In a recent article in the The Recorder, “Wendell Eyes WiredWest Alternatives,” it was implied that Shutesbury and New Salem are looking at ways to build a (small) regional network. While our broadband committees are continuously evaluating all options as a part of appropriate due diligence on this critical issue, we do not at this time see any benefits to forming small regional networks. We have recently met with representatives from Wendell (and a local internet service provider) and are not convinced that the business model presents the economy and the stability that is essential in such an investment by our towns. Similarly, the article suggested that we are concerned about distributed ownership of the network in the larger WiredWest cooperative model. To the contrary, for a large cooperative, we see substantial benefits arising from the shared ownership model in terms of construction and operational efficiencies and in the cost efficiencies that accrue from the distribution of maintenance risk over a significantly larger enterprise. In addition, the stability that shared ownership brings is critical to the long term viability of the cooperative business model.

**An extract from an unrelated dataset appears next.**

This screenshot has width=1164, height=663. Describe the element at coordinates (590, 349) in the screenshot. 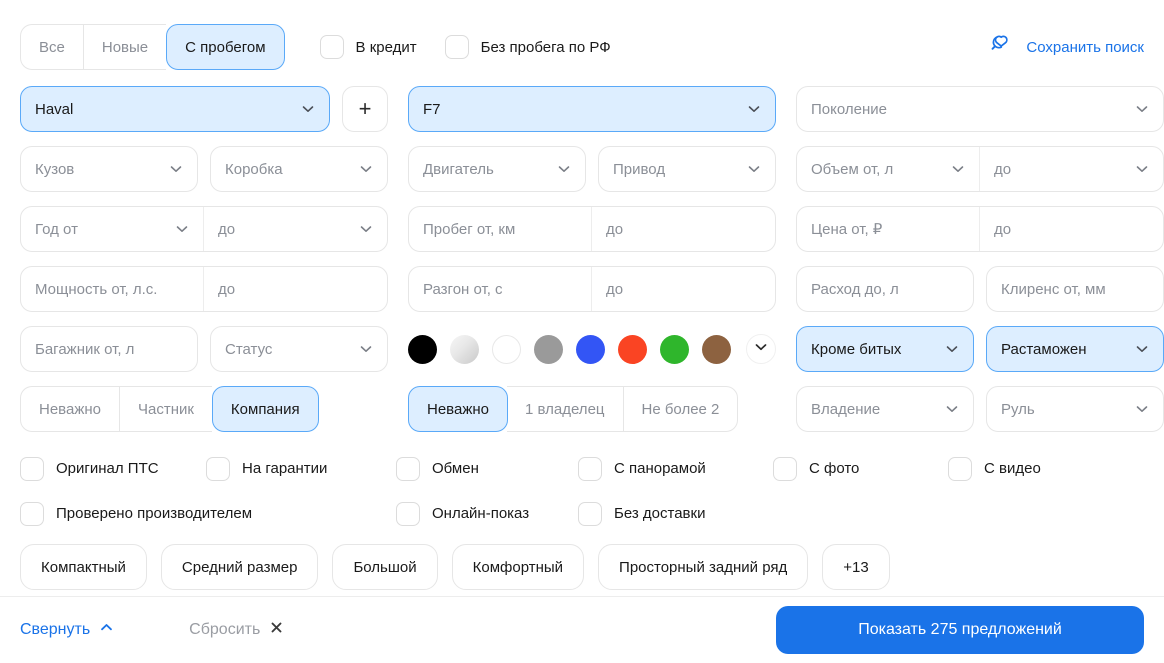

I see `color-swatch-blue` at that location.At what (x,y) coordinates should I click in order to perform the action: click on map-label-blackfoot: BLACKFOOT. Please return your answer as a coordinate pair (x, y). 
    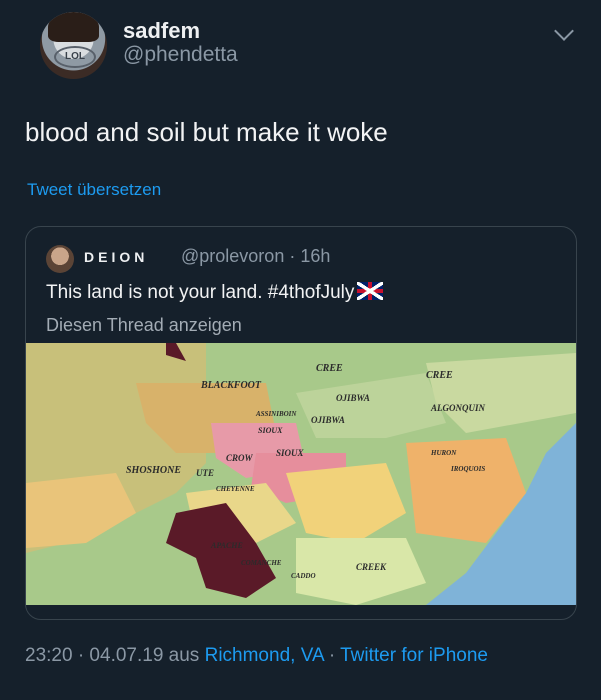
    Looking at the image, I should click on (231, 386).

Shutesbury & New Salem Broadband Committees’ response to The Recorder
We will continue to seriously evaluate all proposals until such time as a commitment by our towns is appropriate (soon we hope!). We look forward to working with the Massachusetts Broadband Institute (MBI) on the ‘last mile’ construction and we urge MBI and all unserved communities to evaluate alternative models as critically as they evaluate the WiredWest model: a large number of towns coming together to form a mutually-committed, stable, and efficient system for delivering high speed broadband access to rural Western Massachusetts.